Geron Corporation announced that the US Food and Drug Administration (FDA) has granted clearance of the company's Investigational New Drug (IND) application for the clinical trial of GRNOPC1 in patients with acute spinal cord injury.
The clearance enables Geron to move forward with the world's first study of a human embryonic stem cell (hESC)-based therapy in man. Geron plans to initiate a phase-I multi-centre trial that is designed to establish the safety of GRNOPC1 in patients with 'complete' American Spinal Injury Association (ASIA) grade A subacute thoracic spinal cord injuries.
"The FDA's clearance of our GRNOPC1 IND is one of Geron's most significant accomplishments to date," said Thomas Okarma, Geron's president and CEO. "This marks the beginning of what is potentially a new chapter in medical therapeutics – one that reaches beyond pills to a new level of healing: the restoration of organ and tissue function achieved by the injection of healthy replacement cells. The ultimate goal for the use of GRNOPC1 is to achieve restoration of spinal cord function by the injection of hESC-derived oligodendrocyte progenitor cells directly into the lesion site of the patient's injured spinal cord."
GRNOPC1, Geron's lead hESC-based therapeutic candidate, contains hESC-derived oligodendrocyte progenitor cells that have demonstrated remyelinating and nerve growth stimulating properties leading to restoration of function in animal models of acute spinal cord injury.

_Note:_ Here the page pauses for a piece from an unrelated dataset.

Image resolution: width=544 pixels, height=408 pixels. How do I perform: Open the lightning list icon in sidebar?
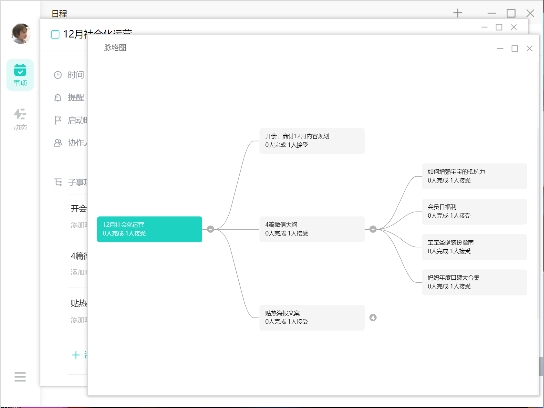(x=20, y=119)
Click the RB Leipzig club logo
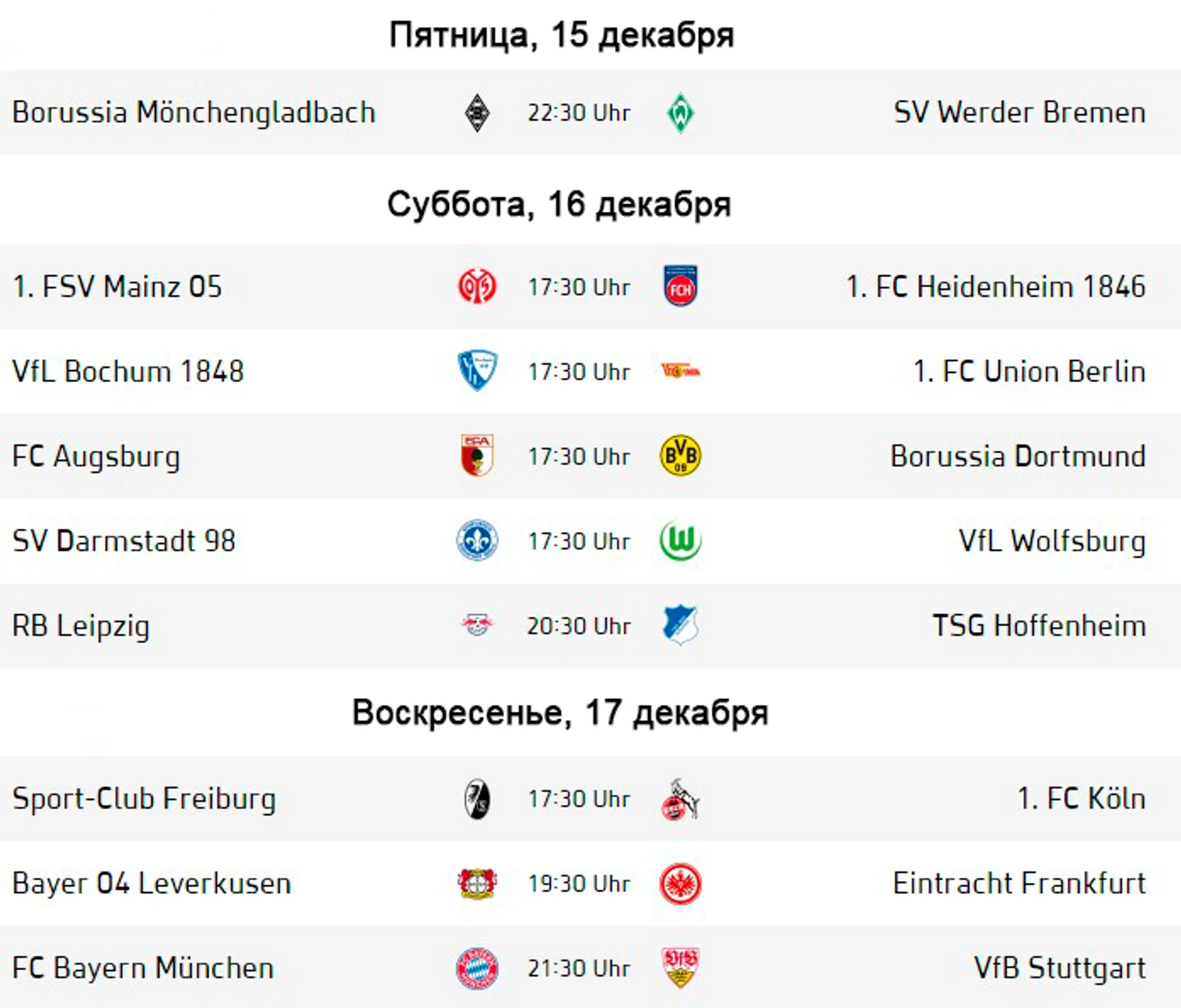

"The neurosurgical community is very excited by this new approach to treating devastating spinal cord injury," said Richard Fessler, professor of neurological surgery at the Feinberg School of Medicine at Northwestern University. "Demyelination is central to the pathology of the injury, and its reversal by means of injecting oligodendrocyte progenitor cells would be revolutionary for the field. If safe and effective, the therapy would provide a viable treatment option for thousands of patients who suffer severe spinal cord injuries each year."
Geron is developing first-in-class biopharmaceuticals for the treatment of cancer and chronic degenerative diseases, including spinal cord injury, heart failure and diabetes.